2. Data transformer interface

SciKeras enables advanced Keras use cases by providing an interface to convert sklearn compliant data to whatever format your Keras model requires within SciKeras, right before passing said data to the Keras model.

This interface is implemented in the form of two sklearn transformers, one for the features (X) and one for the target (y). SciKeras loads these transformers via the target_encoder and feature_encoder methods.

By default, SciKeras implements target_encoder for both KerasClassifier and KerasRegressor to facilitate common types of tasks in sklearn. The default implementations are scikeras.utils.transformers.ClassifierLabelEncoder and scikeras.utils.transformers.RegressorTargetEncoder for KerasClassifier and KerasRegressor respectively. Information on the types of tasks that these default transformers are able to perform can be found in the SciKeras docs.

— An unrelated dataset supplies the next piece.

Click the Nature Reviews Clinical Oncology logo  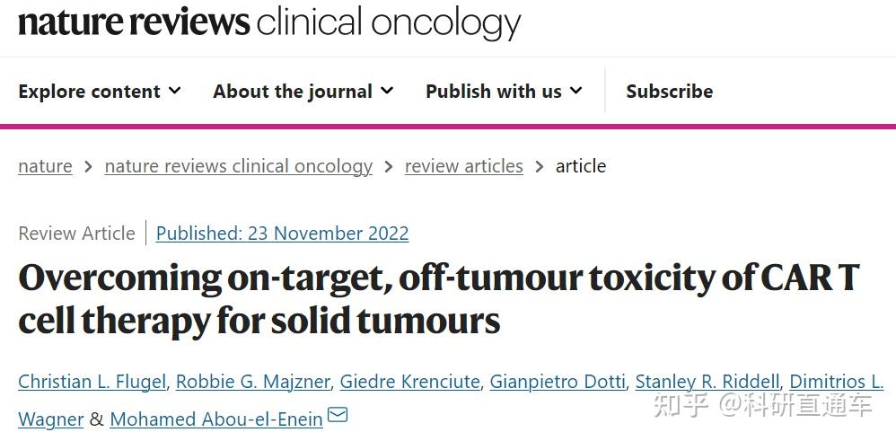pyautogui.click(x=269, y=22)
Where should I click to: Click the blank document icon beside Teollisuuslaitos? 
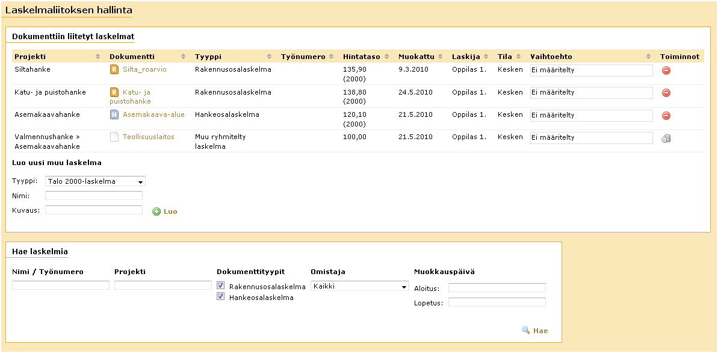[114, 137]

Below is an outline of the inner workings of the data transfomer interfaces to help understand when they are called:

[4]:
if False:  # avoid executing pseudocode
    from scikeras.utils.transformers import (
        ClassifierLabelEncoder,
        RegressorTargetEncoder,
    )


    class BaseWrapper:
        def fit(self, X, y):
            self.target_encoder_ = self.target_encoder
            self.feature_encoder_ = self.feature_encoder
            y = self.target_encoder_.fit_transform(y)
            X = self.feature_encoder_.fit_transform(X)
            self.model_.fit(X, y)
            return self

        def predict(self, X):
            X = self.feature_encoder_.transform(X)
            y_pred = self.model_.predict(X)
            return self.target_encoder_.inverse_transform(y_pred)

    class KerasClassifier(BaseWrapper):

        @property
        def target_encoder(self):
            return ClassifierLabelEncoder(loss=self.loss)

        def predict_proba(self, X):
            X = self.feature_encoder_.transform(X)
            y_pred = self.model_.predict(X)
            return self.target_encoder_.inverse_transform(y_pred, return_proba=True)


    class KerasRegressor(BaseWrapper):

        @property
        def target_encoder(self):
            return RegressorTargetEncoder()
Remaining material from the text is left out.